Keynote speakers


Angelika Zerfass
Translation Tools are TOOLS.
How do we make the most of them?

 

Given the incredible sophistication of tools and enormous increase in computing power do we still expect too much? What are the flies in the ointment and how can they be eliminated.

Angelika Zerfass, a consultant, trainer and provider of technical support for users of translation tools is located in Bonn, Germany.

After her studies (degree in translation for Chinese and Japanese plus Computational Linguistics) she came to the translation industry first as a training specialist for a tools provider in 1997 and has been working freelance since 2000.

Her main focus being the translation technologies, she is traveling the world on a mission to make translation tools understandable.


Gábor Prószéky
Some thoughts on progress in MT — almost fifty years after the (first?) ALPAC report

 

Gábor Prószéky is a professor and vice dean of the Faculty of Information Technology and Bionics at the Pázmány Péter Catholic University (Budapest) and CEO of MorphoLogic, a leading Hungarian language technology company.He is in charge of the MTA-PPKE Hungarian Language Technology Group co-financed by the Hungarian Academy of Sciences and the Pázmány University.He graduated at the ELTE University both in software engineering and in general & applied linguistics. He holds a PhD (1994) in computational linguistics. In 2005 he received the title of Doctor of the Hungarian Academy of Sciences.

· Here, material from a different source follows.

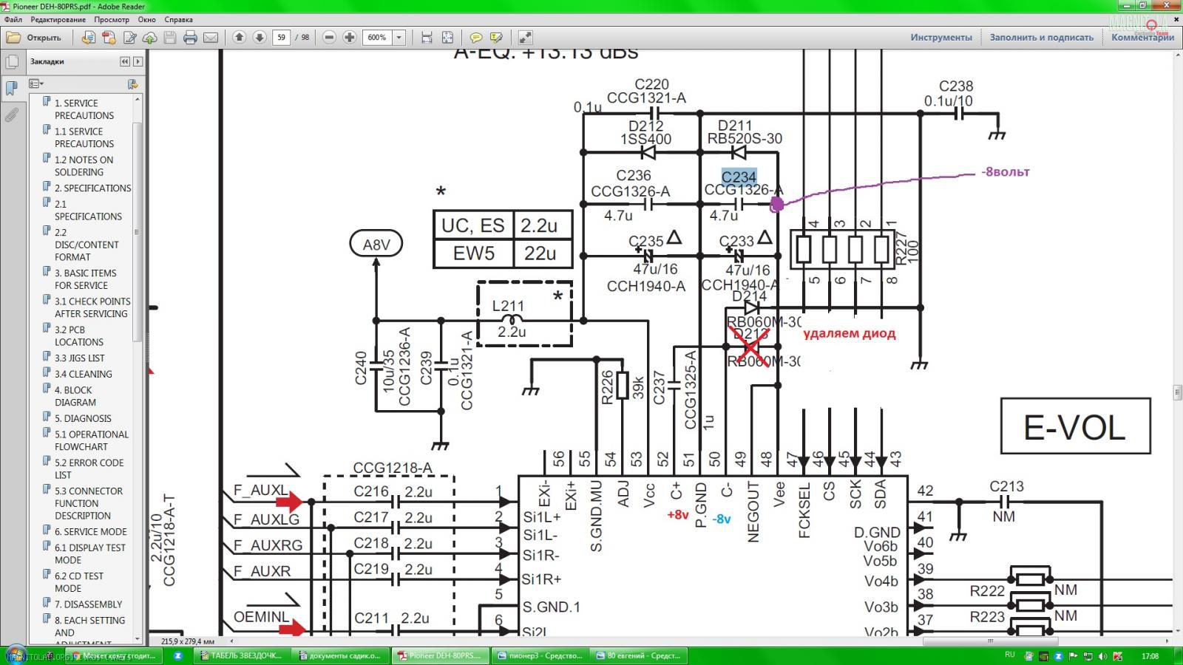
Task: Open the Инструменты pane
Action: point(940,38)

Since his university years, he has been involved in more than thirty R&D projects in human language technologies (HLT), and computational and theoretical aspects of humanities.

His research interest covers various aspects of computational analysis of highly inflectional languages, intelligent dictionaries and machine translation.

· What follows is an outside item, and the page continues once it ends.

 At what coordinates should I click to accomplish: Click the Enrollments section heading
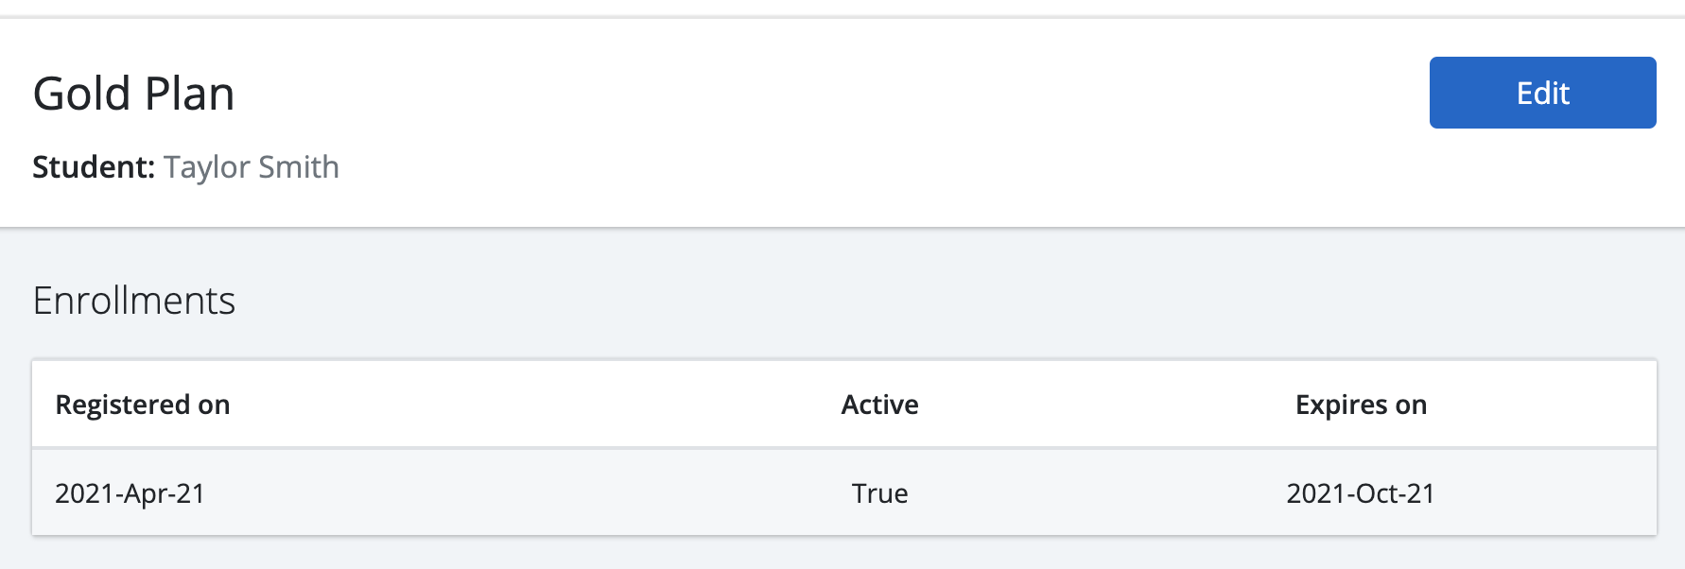(133, 301)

Aside of more than 140 scientific publications mainly on HLT, he is the author of three comprehensive books on human language technologies.

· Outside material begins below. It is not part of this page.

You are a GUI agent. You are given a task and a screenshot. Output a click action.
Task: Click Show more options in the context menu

Among others, he was a Board Member of the European Language Resources Association and the President of the Lexicographical Committee of the Hungarian Academy of Sciences (2006-2012). Since 2013 he has been the president of the Association of Hungarian Applied Linguists, and in 2014 he became the president of the Council of Social Sciences and Humanities of the Hungarian Scientific Research Fund.

In 1991, with software engineer colleagues working on human language technology applications, he founded MorphoLogic, the first language industry company in Hungary. Since then, MorphoLogic’s various applications have been licensed by Microsoft, IBM, Xerox, among others. In 1999, MorphoLogic won the IST Prize of the European Commission.

Gábor Prószéky received Hungary’s highest award, the Széchenyi Prize, for his activities in 2000. Among others, he also received the Kalmár Award of the John von Neumann Computer Society (1995), IT Manager of the Year (2002), Award for the Hungarian IT (2005), Special Prize to the IT Lecturer of the Year (2009) and Dennis Gabor Award (2010).